9. Civil damages actions
Civil damages actions against gatekeepers are explicitly foreseen in the DMA, which provides that the collective redress mechanism set out in the EU’s Representative Actions Directive3 can be used in respect of any infringement of the DMA that harms (or may harm) the collective interests of consumers. The DMA further explains (in recitals) that “[c]onsumers should be entitled to enforce their rights in relation to the obligations imposed on gatekeepers under this Regulation through representative actions.” In its DMA Q&A document, the Commission confirmed that gatekeeper obligations can be enforced directly in national courts that will “facilitate direct actions for damages by those harmed by the conduct of non-complying gatekeepers.”4
10. Involvement of third parties
Unlike under EU competition law, the DMA does not prescribe any specific complaint mechanism, including formal time limits or procedural rights (such as access to file) for complainants. While third parties may inform NCAs or the Commission about any practice or behavior by gatekeepers that may fall foul of the DMA, the relevant authority retains full discretion as regards the appropriate action to take and is under no obligation to follow up on the information received.
Interested third parties will, however, be able to provide comments at various stages of enforcement actions that are initiated, including (i) prior to the Commission’s specifying measures that the gatekeeper must implement to effectively comply with certain obligations; (ii) prior to the adoption of any commitments to remedy noncompliance; (iii) after a market investigation examining whether to expand the list of core platform services or gatekeeper obligations; and (iv) prior to the adoption of any additional implementing provisions.
1 “Core platform services” comprise (a) online intermediation services; (b) online search engines; (c) online social networking services; (d) video-sharing platform services; (e) number-independent interpersonal communication services (NI-ICS); (f) operating systems; (g) web browsers; (h) virtual assistants; (i) cloud computing services; and (j) online advertising services, including any advertising networks, advertising exchanges, and any other advertising intermediation services, provided by an undertaking that provides any of the core platform services listed in (a) to (i).
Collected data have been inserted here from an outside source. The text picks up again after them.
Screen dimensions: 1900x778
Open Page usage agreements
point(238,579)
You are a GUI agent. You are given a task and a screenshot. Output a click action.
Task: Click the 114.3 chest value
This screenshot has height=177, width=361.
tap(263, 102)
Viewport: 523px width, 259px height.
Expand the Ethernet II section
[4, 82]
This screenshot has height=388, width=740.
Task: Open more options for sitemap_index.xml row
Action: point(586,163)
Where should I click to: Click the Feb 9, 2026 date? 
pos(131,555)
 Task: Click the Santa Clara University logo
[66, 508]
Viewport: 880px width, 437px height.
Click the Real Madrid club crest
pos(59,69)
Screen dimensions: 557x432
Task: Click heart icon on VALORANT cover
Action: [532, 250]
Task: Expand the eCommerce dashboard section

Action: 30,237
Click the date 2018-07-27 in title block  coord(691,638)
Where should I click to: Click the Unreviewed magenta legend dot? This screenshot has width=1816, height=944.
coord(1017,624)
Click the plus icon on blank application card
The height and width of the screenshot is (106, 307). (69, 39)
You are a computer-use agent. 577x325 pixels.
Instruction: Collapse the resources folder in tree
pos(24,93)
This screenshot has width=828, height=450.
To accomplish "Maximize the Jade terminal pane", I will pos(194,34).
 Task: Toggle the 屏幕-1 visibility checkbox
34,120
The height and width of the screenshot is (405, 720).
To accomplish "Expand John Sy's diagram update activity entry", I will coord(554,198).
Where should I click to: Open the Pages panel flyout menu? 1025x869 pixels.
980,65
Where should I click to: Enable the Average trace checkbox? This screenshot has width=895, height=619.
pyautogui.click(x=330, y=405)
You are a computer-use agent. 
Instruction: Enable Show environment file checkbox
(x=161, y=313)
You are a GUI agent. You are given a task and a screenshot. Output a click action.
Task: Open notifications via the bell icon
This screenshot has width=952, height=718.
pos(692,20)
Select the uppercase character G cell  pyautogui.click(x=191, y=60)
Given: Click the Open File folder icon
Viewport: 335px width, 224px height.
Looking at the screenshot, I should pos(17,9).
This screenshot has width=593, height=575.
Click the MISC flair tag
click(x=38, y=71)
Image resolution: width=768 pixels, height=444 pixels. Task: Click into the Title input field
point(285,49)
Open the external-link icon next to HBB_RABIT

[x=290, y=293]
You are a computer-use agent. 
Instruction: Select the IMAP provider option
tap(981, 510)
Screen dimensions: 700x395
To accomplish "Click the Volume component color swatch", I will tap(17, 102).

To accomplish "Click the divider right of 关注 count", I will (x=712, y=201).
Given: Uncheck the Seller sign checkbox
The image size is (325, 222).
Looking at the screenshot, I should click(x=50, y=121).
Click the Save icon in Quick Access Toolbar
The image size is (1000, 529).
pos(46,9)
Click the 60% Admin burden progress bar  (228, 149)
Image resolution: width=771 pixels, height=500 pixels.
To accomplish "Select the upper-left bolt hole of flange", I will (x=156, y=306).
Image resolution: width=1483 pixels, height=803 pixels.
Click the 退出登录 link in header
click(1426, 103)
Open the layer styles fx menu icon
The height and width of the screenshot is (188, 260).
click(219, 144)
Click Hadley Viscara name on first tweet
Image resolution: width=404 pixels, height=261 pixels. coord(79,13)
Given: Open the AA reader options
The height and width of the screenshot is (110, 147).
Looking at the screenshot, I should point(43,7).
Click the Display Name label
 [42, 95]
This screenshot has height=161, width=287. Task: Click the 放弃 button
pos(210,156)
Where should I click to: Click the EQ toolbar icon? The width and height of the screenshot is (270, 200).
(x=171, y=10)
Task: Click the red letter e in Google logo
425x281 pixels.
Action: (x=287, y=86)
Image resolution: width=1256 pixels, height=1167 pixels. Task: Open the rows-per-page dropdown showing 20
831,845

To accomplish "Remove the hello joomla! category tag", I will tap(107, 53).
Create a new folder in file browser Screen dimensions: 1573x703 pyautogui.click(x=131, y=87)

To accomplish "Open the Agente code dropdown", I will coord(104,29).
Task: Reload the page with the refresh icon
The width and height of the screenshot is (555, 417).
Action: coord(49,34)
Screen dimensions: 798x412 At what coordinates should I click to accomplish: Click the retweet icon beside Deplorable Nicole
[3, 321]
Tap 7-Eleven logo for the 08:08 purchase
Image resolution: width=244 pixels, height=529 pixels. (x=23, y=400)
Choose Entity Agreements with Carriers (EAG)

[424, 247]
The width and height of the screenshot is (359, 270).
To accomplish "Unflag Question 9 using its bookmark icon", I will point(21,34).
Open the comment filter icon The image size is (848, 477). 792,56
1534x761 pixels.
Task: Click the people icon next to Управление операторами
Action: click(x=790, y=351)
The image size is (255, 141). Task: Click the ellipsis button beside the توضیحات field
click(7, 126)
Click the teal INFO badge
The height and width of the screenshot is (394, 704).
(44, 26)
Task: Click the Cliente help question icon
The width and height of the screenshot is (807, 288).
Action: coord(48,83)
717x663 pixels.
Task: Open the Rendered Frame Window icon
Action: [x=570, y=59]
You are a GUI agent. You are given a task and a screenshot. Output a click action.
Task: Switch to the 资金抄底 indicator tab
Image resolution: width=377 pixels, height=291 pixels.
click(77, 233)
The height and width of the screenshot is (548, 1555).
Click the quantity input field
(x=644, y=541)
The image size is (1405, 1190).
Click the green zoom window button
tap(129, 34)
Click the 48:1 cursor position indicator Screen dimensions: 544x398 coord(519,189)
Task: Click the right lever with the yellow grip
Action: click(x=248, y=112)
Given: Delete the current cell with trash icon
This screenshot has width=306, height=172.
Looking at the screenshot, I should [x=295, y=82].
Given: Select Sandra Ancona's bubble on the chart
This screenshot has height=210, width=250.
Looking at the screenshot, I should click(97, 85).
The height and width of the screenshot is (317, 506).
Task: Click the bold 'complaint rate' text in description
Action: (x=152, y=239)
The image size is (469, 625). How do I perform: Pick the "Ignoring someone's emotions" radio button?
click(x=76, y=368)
This list could be expanded following a market investigation under Article 19.
2 Council of the European Union, Digital Markets Act (DMA): agreement between the Council and the European Parliament, March 25, 2022; available here.
3 Directive (EU) 2020/1828 of the European Parliament and of the Council of November 25, 2020, on representative actions for the protection of the collective interests of consumers and repealing Directive 2009/22/EC; available here.
4 European Commission, Questions and Answers: Digital Markets Act: Ensuring fair and open digital markets, April 23, 2022, available here.